En un lugar cualquiera, con una copa en la mano, mirando sin ver, maquinando sin prestar atención al contexto, cansada y con la querida tos atrapada en la garganta, vi lo que no tenía que ver, el pánico se apuró en envolverme, los ojos se me nublaron, me sentí en una pesadilla, las manos me empezaron a temblar y todas esas cosas que sabés que te van a pasar cuando finalmente encontrás lo que venías buscando desesperada desde hace largo tiempo ya.
Tirada en la cama del cuarto del hotel, mientras comía lo que había sobrado del pollo, pensaba que me esperaban semanas y semanas de duelo, de llantos de madrugada, de miedo a volver a salir al ruedo y todas esas cosas que se te pasan por la cabeza cuando estás de bajón, sentís que a la izquierda tenés un cuadrito con la figura de tu corazón roto (como Homero cuando tiene el infarto) y hay comida a sólo un brazo de distancia.
Sentada en la playa desierta, con el sweater rojo en la cabeza porque tenía miedo a que el viento frío me entrara en los oídos, volví a pensar en eso del duelo y de vuelta la profecía funesta, meses de nostalgia, años de melancolía, miles de decepciones, dificultad para tener nuevas ilusiones, y todas esas cosas que se te vienen cuando acabás de empezar a terminar con algo y tenés toda la enormidad del mar frente a vos.

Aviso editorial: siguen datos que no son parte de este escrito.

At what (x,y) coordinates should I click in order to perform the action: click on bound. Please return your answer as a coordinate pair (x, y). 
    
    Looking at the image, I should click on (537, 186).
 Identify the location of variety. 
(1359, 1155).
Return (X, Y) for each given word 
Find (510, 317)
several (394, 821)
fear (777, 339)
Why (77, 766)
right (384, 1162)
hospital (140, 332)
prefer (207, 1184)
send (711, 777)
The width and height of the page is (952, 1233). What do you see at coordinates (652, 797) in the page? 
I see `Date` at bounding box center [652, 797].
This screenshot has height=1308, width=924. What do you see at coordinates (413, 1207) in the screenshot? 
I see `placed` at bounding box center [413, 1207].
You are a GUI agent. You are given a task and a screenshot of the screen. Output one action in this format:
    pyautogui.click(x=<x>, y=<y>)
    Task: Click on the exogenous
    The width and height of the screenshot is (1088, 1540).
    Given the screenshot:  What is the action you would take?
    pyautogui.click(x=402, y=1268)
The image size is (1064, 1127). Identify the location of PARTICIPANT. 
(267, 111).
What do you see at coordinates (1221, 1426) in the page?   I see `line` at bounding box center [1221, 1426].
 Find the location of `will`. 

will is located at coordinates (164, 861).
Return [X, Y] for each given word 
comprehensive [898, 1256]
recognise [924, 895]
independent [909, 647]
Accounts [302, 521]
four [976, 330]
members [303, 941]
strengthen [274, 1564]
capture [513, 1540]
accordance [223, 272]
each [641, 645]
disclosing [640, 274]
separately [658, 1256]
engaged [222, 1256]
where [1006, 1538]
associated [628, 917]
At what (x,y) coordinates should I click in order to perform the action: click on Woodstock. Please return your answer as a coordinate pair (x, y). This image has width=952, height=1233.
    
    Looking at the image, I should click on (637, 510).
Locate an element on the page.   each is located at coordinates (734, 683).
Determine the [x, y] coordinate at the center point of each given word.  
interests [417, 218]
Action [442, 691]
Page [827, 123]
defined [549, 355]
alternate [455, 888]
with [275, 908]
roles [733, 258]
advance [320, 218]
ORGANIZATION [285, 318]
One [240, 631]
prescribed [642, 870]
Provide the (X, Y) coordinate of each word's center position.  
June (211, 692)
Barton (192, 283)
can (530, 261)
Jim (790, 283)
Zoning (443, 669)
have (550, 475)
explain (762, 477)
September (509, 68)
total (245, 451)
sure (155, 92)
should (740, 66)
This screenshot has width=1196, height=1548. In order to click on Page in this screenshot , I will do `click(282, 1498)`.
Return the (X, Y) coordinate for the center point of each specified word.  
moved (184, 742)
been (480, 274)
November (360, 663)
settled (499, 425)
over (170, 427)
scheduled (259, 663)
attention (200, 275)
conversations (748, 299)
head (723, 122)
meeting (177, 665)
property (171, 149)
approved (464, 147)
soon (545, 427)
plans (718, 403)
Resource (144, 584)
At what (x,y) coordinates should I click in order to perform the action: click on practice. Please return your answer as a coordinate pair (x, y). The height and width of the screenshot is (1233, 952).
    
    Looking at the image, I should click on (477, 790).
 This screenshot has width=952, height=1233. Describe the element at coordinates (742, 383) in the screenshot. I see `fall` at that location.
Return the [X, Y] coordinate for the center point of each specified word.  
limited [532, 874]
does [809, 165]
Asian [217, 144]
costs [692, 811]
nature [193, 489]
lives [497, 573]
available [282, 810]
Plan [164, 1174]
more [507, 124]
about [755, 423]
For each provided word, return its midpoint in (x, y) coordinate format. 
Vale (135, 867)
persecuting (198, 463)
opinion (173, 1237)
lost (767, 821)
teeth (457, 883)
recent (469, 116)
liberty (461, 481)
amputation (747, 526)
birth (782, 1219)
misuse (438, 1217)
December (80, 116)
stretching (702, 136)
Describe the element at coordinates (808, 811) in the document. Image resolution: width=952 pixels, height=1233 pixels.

En un bar, con los ojos llenos de lágrimas, pidiéndole cinta adhesiva a la moza para improvisar un sobre con una hoja de cuaderno, mojándo la medialuna en el café con leche, apareció el germen del vaticinio insoportable. Una vida llena de dolor (bueh, una vida no... pero al menos una larga temporada) almohadas mojadas, noches enteras con películas de amores felices e inalcanzables y todas esas cosas que sentís cuando es demasiado temprano, vomitaste por querer tanto, tenés rimmel hasta en el cuello y hace demasiado frío.
En una esquina, tratando de abrigar el cuello con la solapa del saco, mirando para los cuatro costados con cara de agente de Control, escondiendo los ojos hinchados detrás de los lentes, esperando a Flor, las piernas me empezaron a temblar, los labios se cerraron en una mueca de enojo, los puños se cerraron, me acordé de Fiona Apple y todas esas cosas que te afloran cuando el fin se empieza a asomar.
En el tren, con el traqueteo del vagón como música de fondo, la sonrisa dormida de Flor como compañía y una extraña tranquilidad como único estado de ánimo, llegó el alivio, cayeron las carteleras que anunciaban la futura catástrofe, vi un horizonte limpio y todas esas escenas que visualizas cuando te das cuenta de que todavía podes ser impredecible.
En una cama conocida, mirando una tele conocida, rozándole el brazo a un conocido, sonríendo por los viejos tiempos y por los que vendrían, cantando canciones conocidas y tratando de exprimir el momento, me sorprendí a mí misma, la tuerca dio una vuelta, agarré la sartén por el mango, dejé de pensar, dejé de especular, dejé de esperar... todas esas cosas que te pasan cuando te descubrís en una conducta medianamente sana de una vez por todas.